Financial Times Summary
Mon 1 Sep 2008
ECB
The eurozone is nearer recession but the European Central Bank governing council is expected to hold its main interest rate at 4.25 % when it meets on Thursday.
Grant Thornton
Rapid overseas expansion will encourage more financial services businesses to move their tax bases abroad, adding to the list of companies that have recently defected to more business-friendly regimes, advisers have warned. Dana Ward, a financial services tax partner at advisers Grant Thornton, said market opportunities in Asia and the gulf were forcing asset managers to reassess whether they could remain within the UK's complex system of taxing foreign profits. Her comments followed a week in which three FTSE 250 companies-Henderson, an asset manager, Charter, an engineering company and Regus, the serviced office provider-announced their tax bases were moving to Ireland and Luxembourg.
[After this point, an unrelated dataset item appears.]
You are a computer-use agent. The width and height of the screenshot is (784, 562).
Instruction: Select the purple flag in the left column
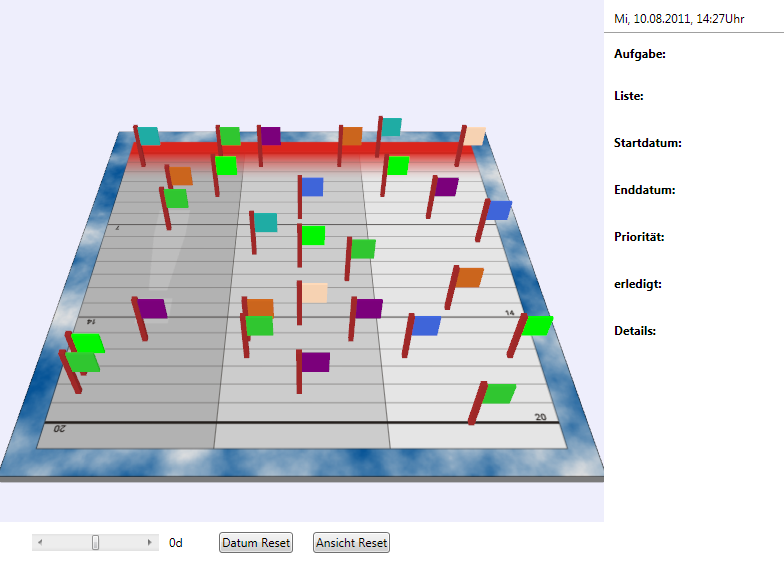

A fourth, Brit Insurance, said it was "actively considering the issue of tax domicile."
London Stock Exchange
The London Stock Exchange will today introduce deep fee cuts and incentives for traders in the latest sign Europe's exchanges are ratcheting up efforts to defend themselves against a wave of new entrants in equities trading. The move comes as Nasdaq OMX Europe, one of the new entrants, will today appoint Citigroup to provide electronic routing of orders from its new trading platform to others in Europe.
Dresdner Bank
The sale of Dresdner Bank, announced yesterday, seems sure to spell the end for one of the best-known names in German banking, whose green colours are instantly recognisable among the country's plethora of financial groups. Allianz's deal with Commerzbank to sell Dresdner-whose origin stretches back more than 130 years-is also an end to the insurer's intention to create and control an integrated "bancassurance" group. The attempt veered between disappointment and disaster for most of its seven year history.